The Plugin interface is declared in agave-geyser-plugin-interface. It is defined by the trait GeyserPlugin. The plugin should implement the trait and expose a "C" function _create_plugin to return the pointer to this trait. For example, in the referential implementation, the following code instantiates the PostgreSQL plugin GeyserPluginPostgres and returns its pointer.

#[no_mangle]
#[allow(improper_ctypes_definitions)]
/// # Safety
///
/// This function returns the GeyserPluginPostgres pointer as trait GeyserPlugin.
pub unsafe extern "C" fn _create_plugin() -> *mut dyn GeyserPlugin {
    let plugin = GeyserPluginPostgres::new();
    let plugin: Box<dyn GeyserPlugin> = Box::new(plugin);
    Box::into_raw(plugin)
}

A plugin implementation can implement the on_load method to initialize itself. This function is invoked after a plugin is dynamically loaded into the validator when it starts. The configuration of the plugin is controlled by a configuration file in JSON5 format. The JSON5 file must have a field libpath that points to the full path name of the shared library implementing the plugin, and may have other configuration information, like connection parameters for the external database. The plugin configuration file is specified by the validator's CLI parameter --geyser-plugin-config and the file must be readable to the validator process.

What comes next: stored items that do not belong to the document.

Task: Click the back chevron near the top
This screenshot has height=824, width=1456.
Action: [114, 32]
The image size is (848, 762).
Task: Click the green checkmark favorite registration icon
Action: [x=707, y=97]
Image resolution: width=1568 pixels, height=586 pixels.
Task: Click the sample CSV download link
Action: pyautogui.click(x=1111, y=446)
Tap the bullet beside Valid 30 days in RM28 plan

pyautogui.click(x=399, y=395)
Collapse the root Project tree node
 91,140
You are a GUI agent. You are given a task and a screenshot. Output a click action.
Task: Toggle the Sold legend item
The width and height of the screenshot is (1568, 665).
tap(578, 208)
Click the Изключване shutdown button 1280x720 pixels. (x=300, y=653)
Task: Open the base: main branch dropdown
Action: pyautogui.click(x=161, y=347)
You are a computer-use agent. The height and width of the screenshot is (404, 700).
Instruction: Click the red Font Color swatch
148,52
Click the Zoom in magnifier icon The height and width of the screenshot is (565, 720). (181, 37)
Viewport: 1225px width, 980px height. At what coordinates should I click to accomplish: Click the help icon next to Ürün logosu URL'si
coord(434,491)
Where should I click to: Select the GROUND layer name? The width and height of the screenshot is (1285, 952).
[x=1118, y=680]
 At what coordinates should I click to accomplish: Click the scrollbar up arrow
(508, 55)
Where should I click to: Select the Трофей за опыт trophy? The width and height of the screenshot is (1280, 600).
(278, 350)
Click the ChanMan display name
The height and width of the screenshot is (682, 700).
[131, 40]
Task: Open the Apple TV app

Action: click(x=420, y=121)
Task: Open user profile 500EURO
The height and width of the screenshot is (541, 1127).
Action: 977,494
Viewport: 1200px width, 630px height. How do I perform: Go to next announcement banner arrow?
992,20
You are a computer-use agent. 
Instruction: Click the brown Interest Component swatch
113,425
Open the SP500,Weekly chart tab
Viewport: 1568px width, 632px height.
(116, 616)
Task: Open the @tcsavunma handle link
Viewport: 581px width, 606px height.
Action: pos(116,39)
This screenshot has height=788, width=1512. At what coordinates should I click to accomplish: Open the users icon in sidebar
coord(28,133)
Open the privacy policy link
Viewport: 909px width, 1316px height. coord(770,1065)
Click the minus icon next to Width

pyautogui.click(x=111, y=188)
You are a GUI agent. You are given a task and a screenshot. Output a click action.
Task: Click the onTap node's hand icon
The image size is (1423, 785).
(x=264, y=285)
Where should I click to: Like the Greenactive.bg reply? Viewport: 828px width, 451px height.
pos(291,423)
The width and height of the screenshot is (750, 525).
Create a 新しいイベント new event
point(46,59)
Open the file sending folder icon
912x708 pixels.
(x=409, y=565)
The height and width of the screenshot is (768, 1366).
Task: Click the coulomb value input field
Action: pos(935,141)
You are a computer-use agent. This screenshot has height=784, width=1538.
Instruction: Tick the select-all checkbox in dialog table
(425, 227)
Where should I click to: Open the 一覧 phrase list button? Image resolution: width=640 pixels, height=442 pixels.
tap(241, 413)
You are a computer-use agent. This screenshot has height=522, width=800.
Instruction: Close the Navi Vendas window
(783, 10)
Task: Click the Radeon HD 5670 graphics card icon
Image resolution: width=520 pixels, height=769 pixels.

Please see the config file for the referential PostgreSQL plugin below for an example.

The plugin can implement the on_unload method to do any cleanup before the plugin is unloaded when the validator is gracefully shutdown.

The plugin framework supports streaming either accounts, transactions or both. A plugin uses the following function to indicate if it is interested in receiving account data:

fn account_data_notifications_enabled(&self) -> bool

And it uses the following function to indicate if it is interested in receiving transaction data:

    fn transaction_notifications_enabled(&self) -> bool

The following method is used for notifying on an account update:

    fn update_account(
        &mut self,
        account: ReplicaAccountInfoVersions,
        slot: u64,
        is_startup: bool,
    ) -> Result<()>

The ReplicaAccountInfoVersions struct contains the metadata and data of the account streamed. The slot points to the slot the account is being updated at. When is_startup is true, it indicates the account is loaded from snapshots when the validator starts up. When is_startup is false, the account is updated when processing a transaction.

The following method is called when all accounts have been notified when the validator restores the AccountsDb from snapshots at startup.

fn notify_end_of_startup(&mut self) -> Result<()>

When update_account is called during processing transactions, the plugin should process the notification as fast as possible because any delay may cause the validator to fall behind the network. Persistence to external data store is best to be done asynchronously.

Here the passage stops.